___ EXCERPTED PASSAGE ___

Motional fully driverless vehicle tests approved in Nevada


A robotaxi from Motional, the $4 billion autonomous driving joint venture between Hyundai and Aptiv. | Credit: Motional

Motional, the $4 billion autonomous driving joint venture between Hyundai and Aptiv, today received approval to test fully driverless vehicles in Nevada. While Nevada won’t require a human safety driver behind the wheel, Motional will still have a safety driver in the passenger seat. The tests of Chrysler Pacifica minivans without a human driver will begin in the next few months.

These fully driverless vehicles will also be separate from Motional’s ride-hailing program with Lyft, which has already provided 100,000-plus paid rides. This service resumed less than one month ago after being halted due to COVID-19. The service has always had a human safety driver behind the wheel. The vehicles also are required to be in manual mode in parking lots and hotel pick-up areas.

So the public won’t be getting rides in fully driverless cars in Las Vegas just yet. But Motional president and CEO Karl Iagnemma, who announced today’s approval in a blog, is OK with that. He wrote that the company won’t be taking the shortest or fastest route to fully driverless operations on public roads.

“The coming months will see the completion of a rigorous, self-imposed testing and assessment period, where we have studied the performance and safety of our vehicles across many thousands of miles and scenarios, on both public and private roads, in close partnership with one of the world’s most respected safety assessors. This process will include fully-driverless testing, on closed courses, this year.”

___ GIVEN DATA ___

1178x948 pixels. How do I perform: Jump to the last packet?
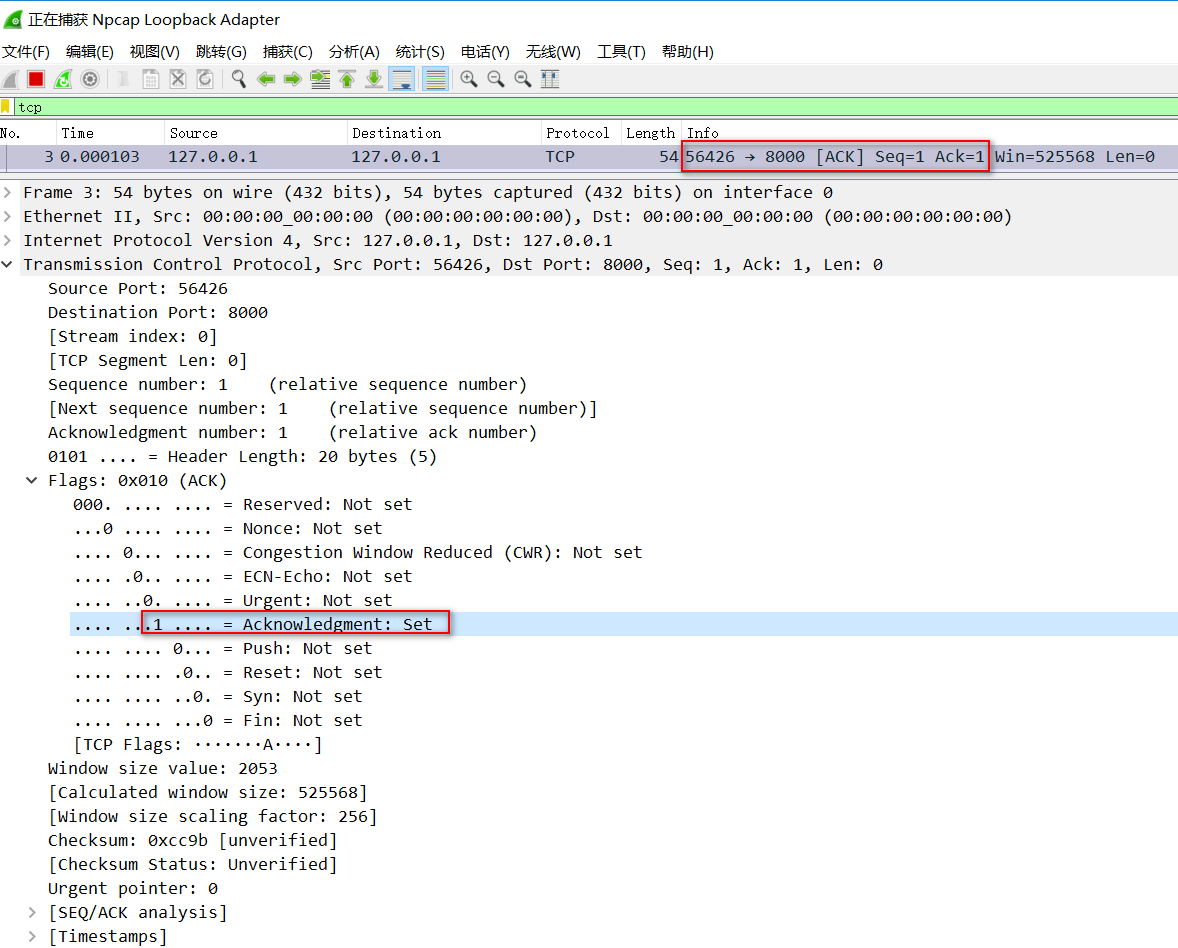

___

__COMPLETE THE FOLLOWING__.
- 1) In the article on Motional's Nevada driverless approval, where will Motional still place a safety driver during the tests?
- 2) Pick up the article on Motional's Nevada driverless testing approval after its last sentence and keep writing it.

__RESULTS BY TASK__.
- 1) In the passenger seat.

- 2)
Laura Major, CTO, Motional, recently joined The Robot Report Podcast to discuss the challenges of developing and deploying Motional’s technology, including the service in Las Vegas. She also discussed when the safety drivers could potentially be removed and when Motional’s service will be commercially available to fleet operators. You can listen to the conversation with Laura below, starting at about the 48-minute mark.

Not many companies have deployed Level 4 fully driverless vehicles on public roads. Most companies (not named Tesla) are taking an extremely cautious, diligent approaching to do so. This could be a result of Uber’s fatal self-driving accident that took place in Arizona in 2018.

Of course, Waymo, the self-driving unit of Alphabet, has been operating its Level 4 vehicles around Phoenix for a couple years now and recently began offering rides to paying customers. In California, AutoX, Cruise, Nuro, Waymo and Zoox have permission to remove human backup drivers from their cars on public roads. But the vehicles can only operate at certain speeds, on specific roads, and in optimal weather conditions.

This would be a major milestone for Motional, if it eventually pulls it off.

“The world needs safer roads,” Iagnemma wrote. “With a growing presence in South Korea and bases in Singapore and multiple U.S. cities, we’re creating technology that can navigate a wide range of international road environments: left-hand and right-hand drive, harsh sun and heavy rain, highways and city streets, roundabouts and uncontrolled intersections. Put simply: we’re building the foundations to change transportation on a global scale.

“That sounds ambitious. It is ambitious. In the coming months, we’ll put some of the world’s first fully driverless vehicles on the road, and in the coming years we’ll make them an everyday reality.”